Le Maroc peine à corriger le déséquilibre structurel de sa balance commerciale. Tiré par des importations toujours plus élevées, le déficit s’aggrave d’année en année, mettant en lumière la vulnérabilité du Royaume face aux chocs exogènes.
Par C. Jaidani
Ces dernières années, le commerce extérieur du Maroc a connu une nette évolution, passant d’une valeur de 858 milliards de DH en 2021 à 1.217 milliards de DH en 2024, soit une progression de 41,84%.
En dépit de ce bond, les échanges du Royaume avec le reste du monde continuent d’afficher un déséquilibre structurel qui ne cesse de se creuser, passant, lors de la même période, de 199 milliards de DH à 305 milliards de DH. L’aggravation du déficit est due en grande partie à une hausse accélérée des importations par rapport aux exportations. De ce fait, le taux de couverture est passé de 61,8% en 2021 à 59,8% en 2024.

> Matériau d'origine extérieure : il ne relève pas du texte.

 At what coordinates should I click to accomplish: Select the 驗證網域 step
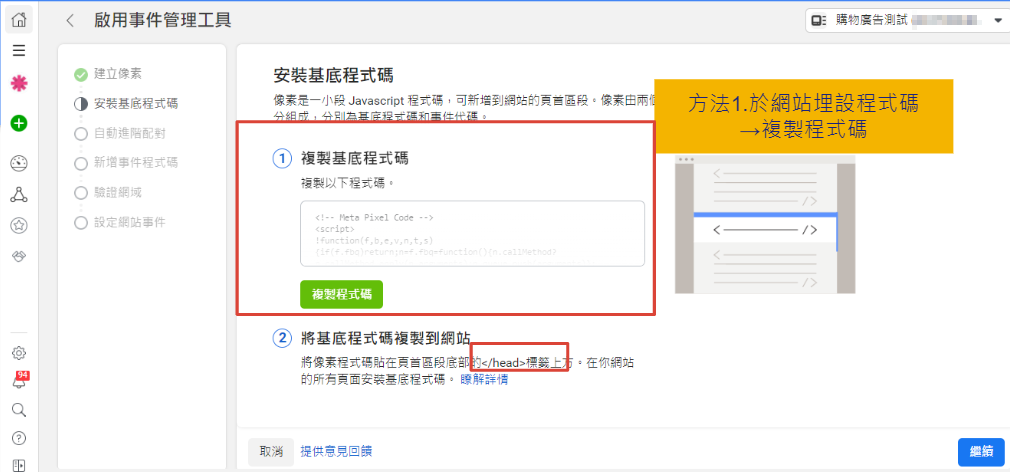tap(117, 192)
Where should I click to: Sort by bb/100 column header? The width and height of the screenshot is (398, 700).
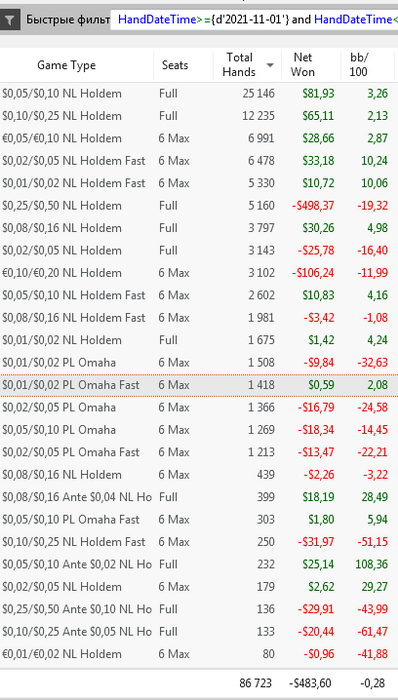[x=358, y=65]
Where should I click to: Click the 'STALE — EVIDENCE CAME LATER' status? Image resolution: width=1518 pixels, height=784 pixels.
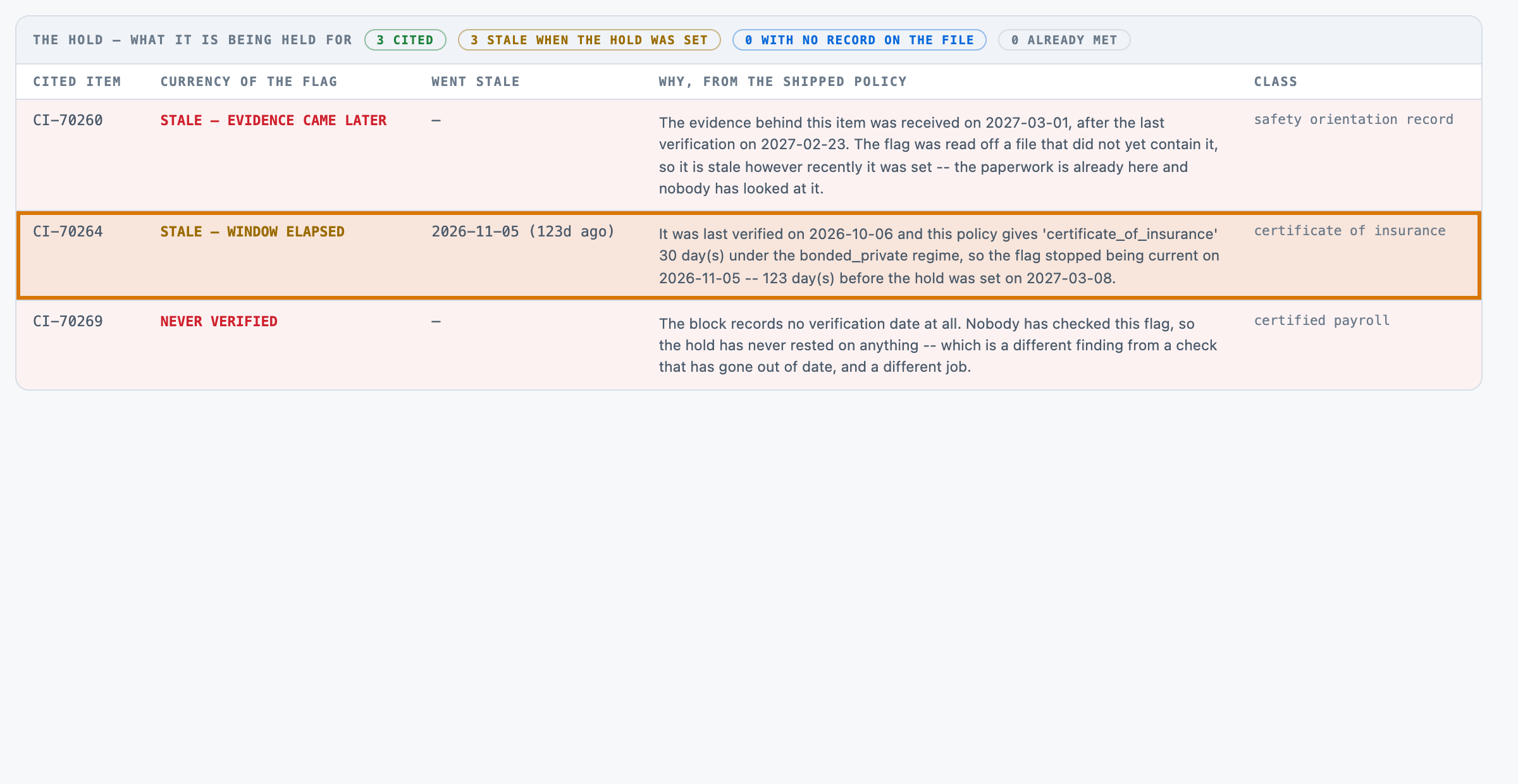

Quant au taux d’ouverture de l’économie nationale sur l’économie mondiale, il est passé de près de 72% en 2021 à 85,8% en 2022 pour se stabiliser à 77,7% en 2024. Cet indicateur, qui mesure la valeur des exportations et des importations par rapport au PIB, montre la bonne intégration du Maroc dans les chaînes de valeur du commerce mondial. Mais il dévoile aussi la vulnérabilité du Royaume face aux chocs exogènes, particulièrement pour ce qui est de l’approvisionnement en pétrole, en blé et en produits-semifinis où le pays dépend beaucoup de l’étranger pour satisfaire ses besoins.

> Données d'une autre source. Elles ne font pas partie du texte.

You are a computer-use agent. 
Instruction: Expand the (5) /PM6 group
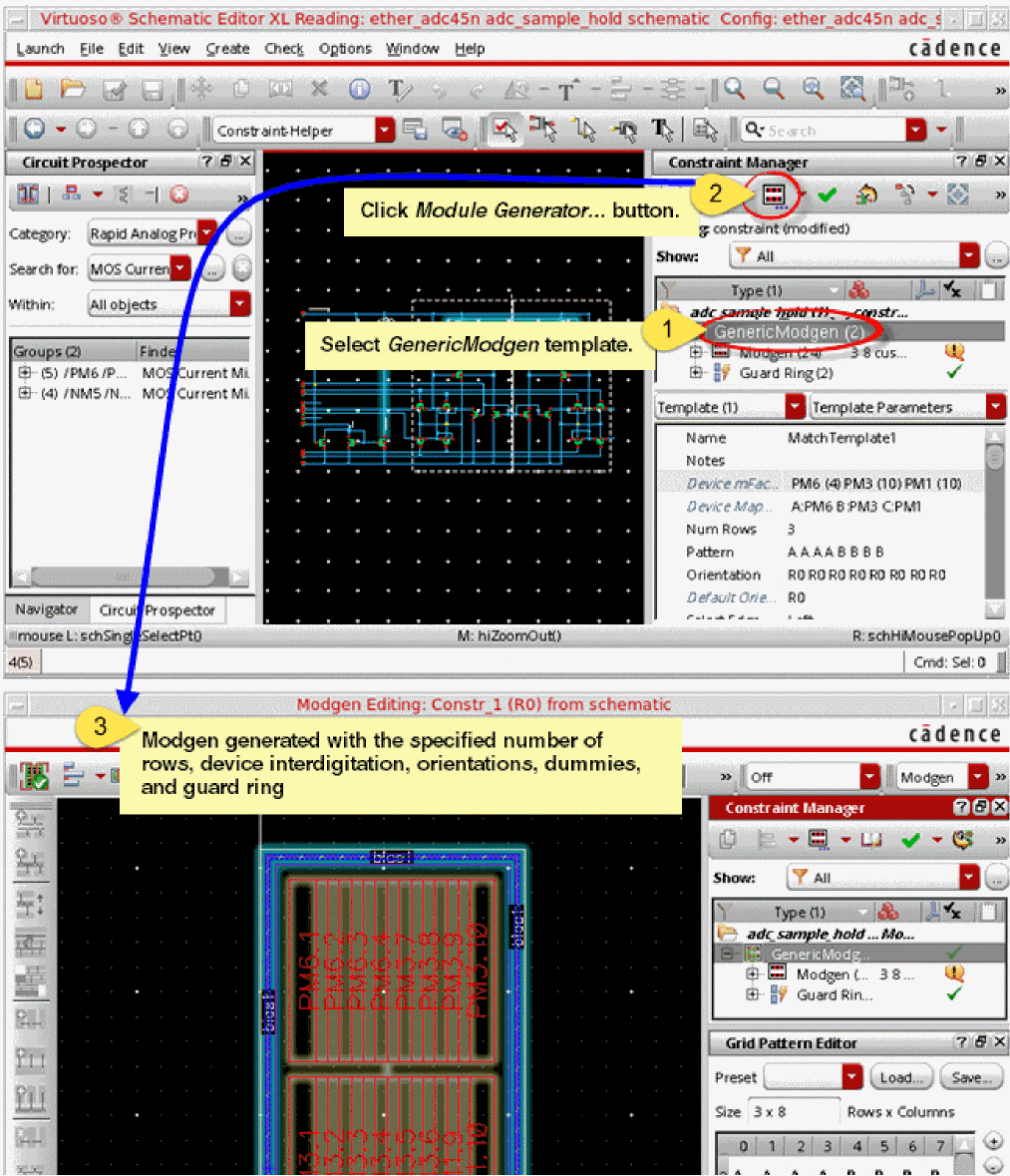[24, 373]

«Le déficit commercial s’accentue d’une année à l’autre et tout laisse présager que ce phénomène devrait se poursuivre dans les années à venir. Grâce aux performances du tourisme et des transferts de nos MRE ainsi que d’autres secteurs phares comme les phosphates, l’automobile, l’aéronautique, le Maroc a pu éviter l’amenuisement de ses avoirs extérieurs», explique Driss Effina, professeur universitaire et président du Centre indépendant des analyses stratégiques.
Et de poursuivre que «la facture énergétique pèse lourdement sur la balance commerciale. Elle est la cause de près de 50% de ce déficit. La facture alimentaire affiche, elle aussi, un coût élevé particulièrement pendant les années de sécheresse. Si les conditions actuelles restent inchangées, ce déficit devrait se situer dans une fourchette comprise entre 300 et 340 milliards de DH à l’horizon 2027. Le programme de transition énergétique doit être accéléré pour réduire la dépendance du Royaume vis-à-vis de l’étranger. Il est indispensable de renforcer les sources d’énergies non fossiles, particulièrement éoliennes, solaires, hydraulique…».

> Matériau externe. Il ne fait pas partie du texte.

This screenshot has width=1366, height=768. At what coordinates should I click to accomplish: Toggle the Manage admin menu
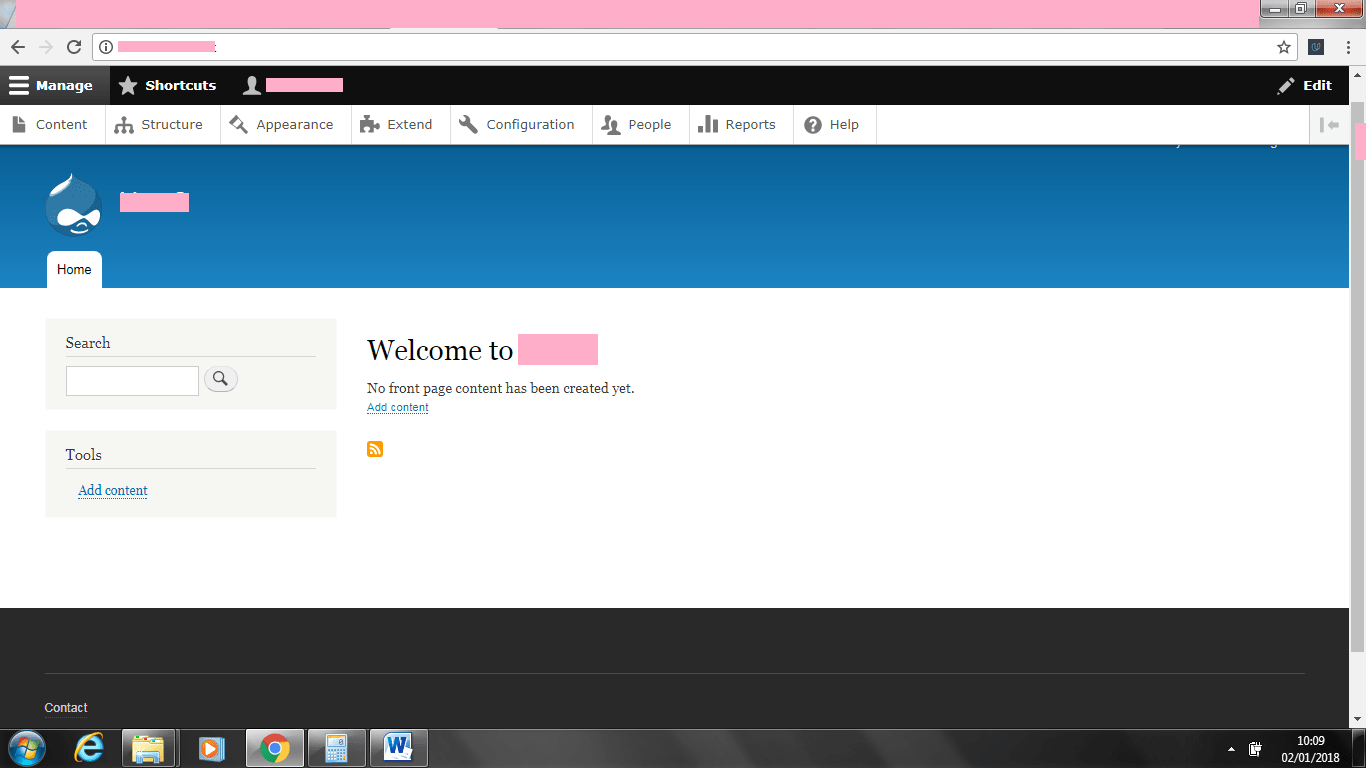point(52,86)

Effina précise par ailleurs que le Royaume est appelé «à diversifier ses débouchés et ne pas trop dépendre des marchés classiques, particulièrement ceux de l’Europe. Davantage d’effort doit être déployé pour soutenir les exportations, surtout industrielles, censées créer plus de valeur ajoutée. Pour les autres secteurs, le Made in Morocco doit s’imposer notamment sur le marché national. Notre pays a la capacité de produire localement de nombreux produits qu’il importe».
En outre, notre interlocuteur tient à signaler que «le Maroc n’a pas été épargné par les chocs de grande ampleur qui ont impacté son économie, comme la pandémie du Covid-19, la crise financière de 2008 ou la guerre en Ukraine dont les retombées ont perturbé sérieusement les chaînes de valeur et réduit la demande mondiale. D’où l’urgence de développer les conditions de sa résilience». Outre la promotion des exportations, le Maroc est tenu aussi de relever le défi de la maîtrise des importations. Cela passe par la consolidation et la refonte des accords d’association et ceux de libre-échange.
«Il faut réviser les accords commerciaux avec les pays ou les groupements de pays avec lesquels les échanges du Maroc sont déficitaires. Le Royaume respecte ses engagements, ce qui n’est pas le cas de tout le monde. Certaines clauses lui sont défavorables ou ne sont pas respectées. Je cite notamment l’accord d’Agadir ou celui conclu avec la Turquie. Le creusement du déficit risque d’impacter la souveraineté nationale sur des domaines très stratégiques comme l’énergie et l’alimentation», conclut Effina.